He stood in the doorway, towering over his contemporaries, and there was nothing Faye could do but stare, breath caught in her throat, heart pounding like a trapped animal’s. And suddenly all her refinement, all her careful training sloughed away like water from a gargoyle’s roaring maw, and she was young again. Young and small, with Lucifer’s heavy footfalls pounding on the forest floor behind her.

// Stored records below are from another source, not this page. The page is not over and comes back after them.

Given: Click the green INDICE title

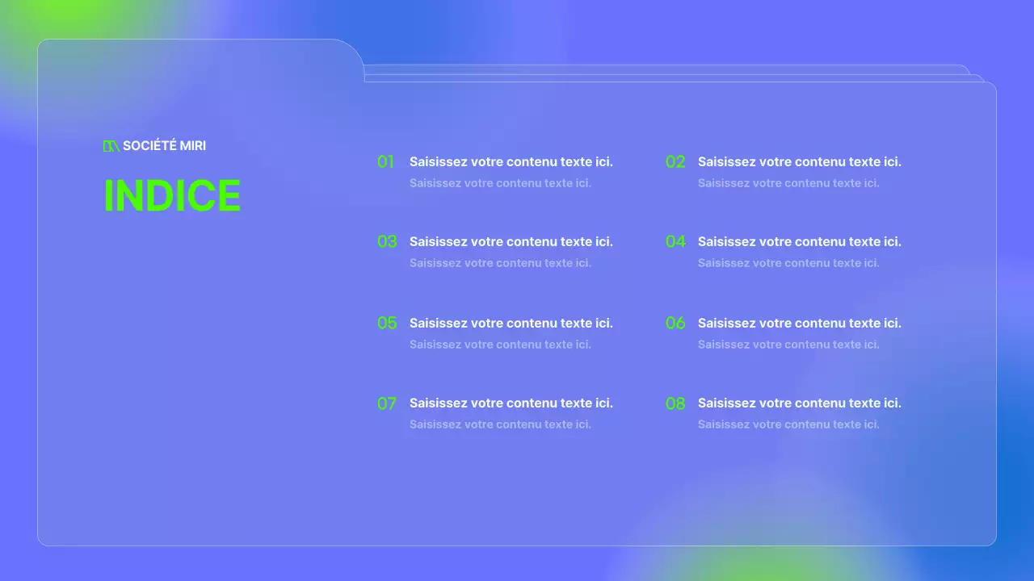Looking at the screenshot, I should (172, 196).
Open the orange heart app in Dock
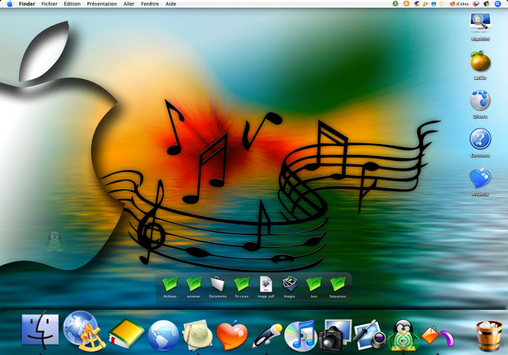This screenshot has width=508, height=355. tap(232, 335)
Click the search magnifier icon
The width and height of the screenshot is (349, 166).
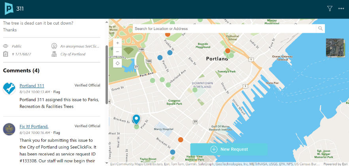(321, 28)
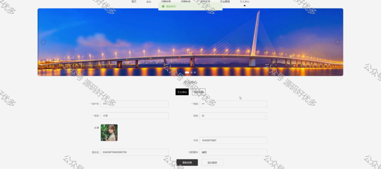Go to 后台管理 in navigation bar
The image size is (381, 169).
[x=225, y=1]
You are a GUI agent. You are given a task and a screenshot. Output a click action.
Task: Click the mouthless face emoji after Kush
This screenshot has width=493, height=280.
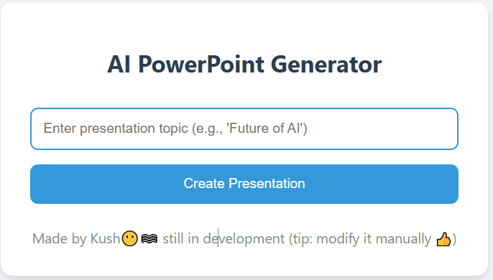pos(130,238)
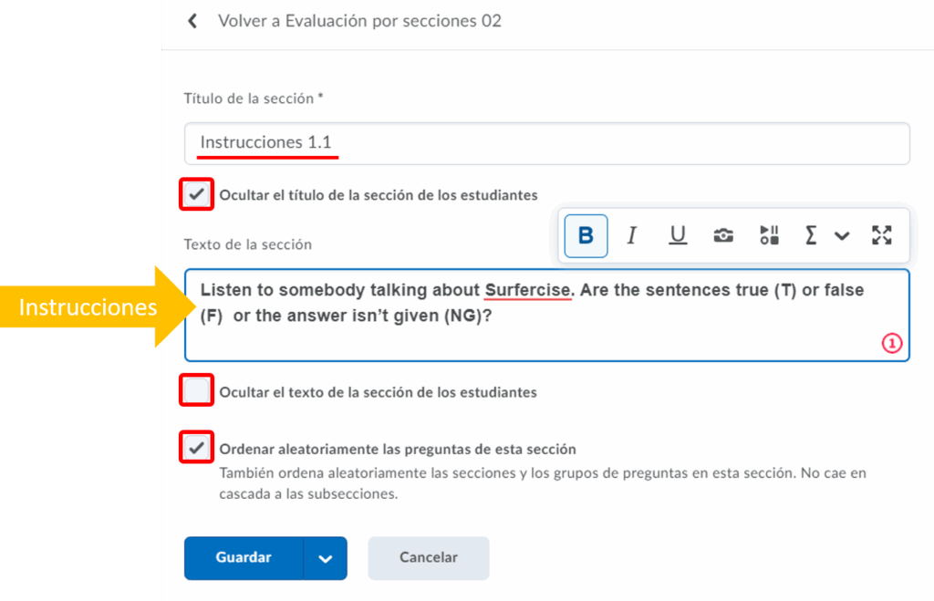The height and width of the screenshot is (601, 934).
Task: Apply Underline formatting in editor toolbar
Action: point(678,236)
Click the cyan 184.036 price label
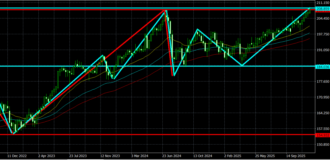Image resolution: width=330 pixels, height=160 pixels. 322,67
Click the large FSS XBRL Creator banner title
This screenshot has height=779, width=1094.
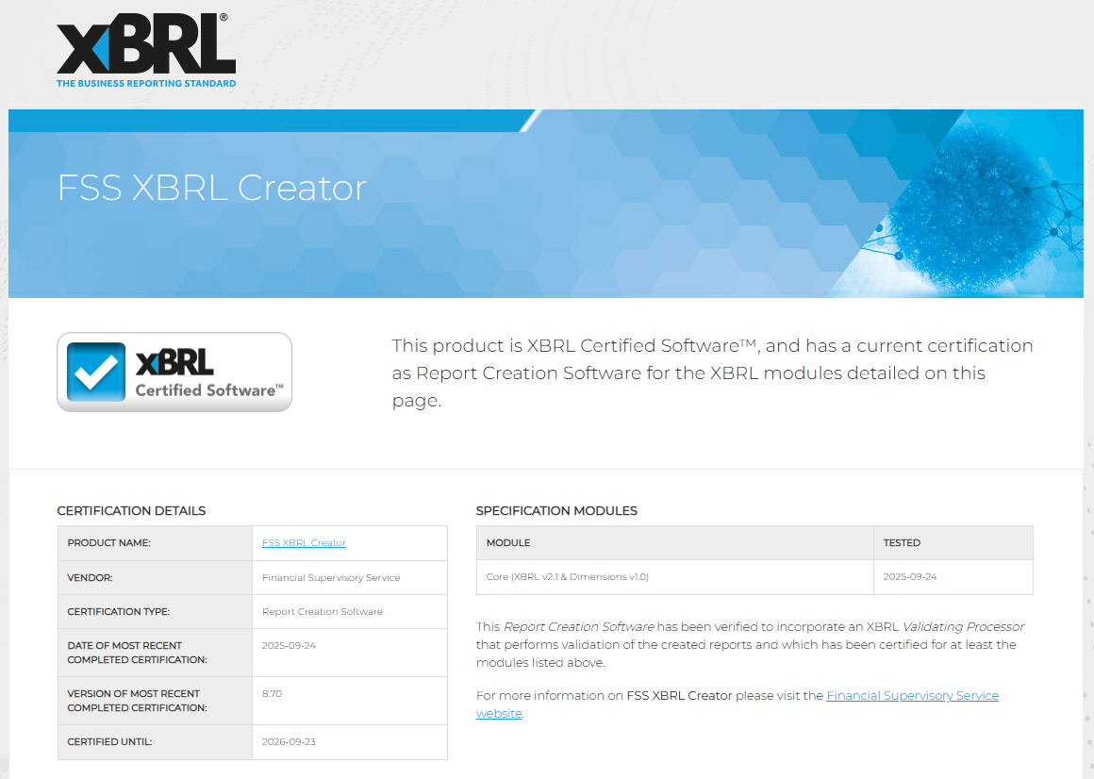click(212, 188)
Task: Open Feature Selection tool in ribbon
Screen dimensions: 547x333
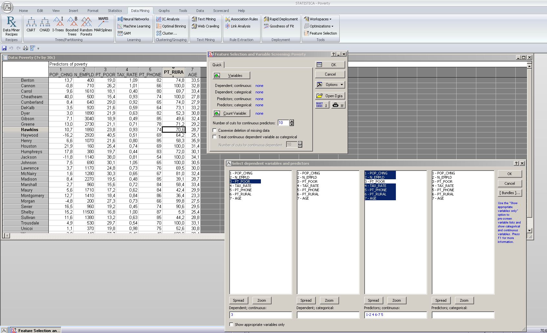Action: pyautogui.click(x=320, y=33)
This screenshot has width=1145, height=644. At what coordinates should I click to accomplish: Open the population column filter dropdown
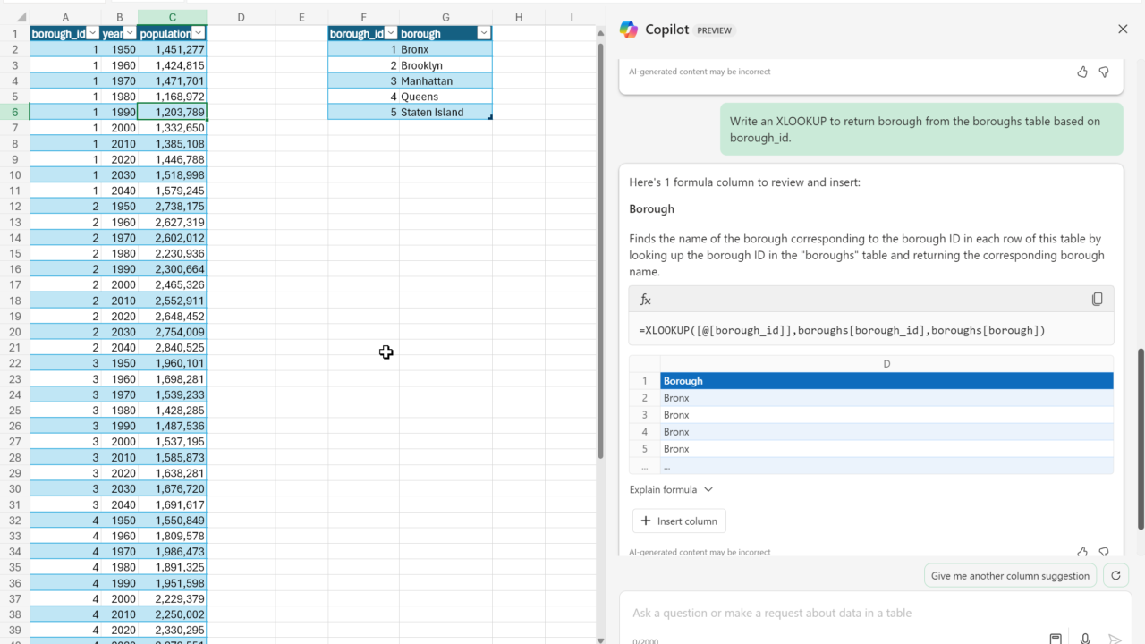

She spun about, ready to flee, to run as she always had. To beg for forgiveness. But something caught her arm. She stifled a scream.
“Mrs. Nettles,” Rennet said, and a modicum of sanity settled into her reeling brain. “Are you quite well?”
She nodded once, though every quivering instinct insisted that she escape. Sheer power of will allowed her to stay, though the nape of her neck was already damp with chilled perspiration. She should have thought to bring a handkerchief, but she had never yet remembered one, though she perspired like a Thoroughbred when nervous.
“You look as if you’ve seen a ghost.”
Not a ghost. He was real. Would always be real. At least in her mind.
“You’re as pale as alum.”
Behind her, the bewigged orchestra played a sweeping waltz, but it only sounded discordant to her pounding head. Conversation swirled around her as elegant couples gossiped and conversed, flirted and lied.
She could feel the deceit boiling around her like acid.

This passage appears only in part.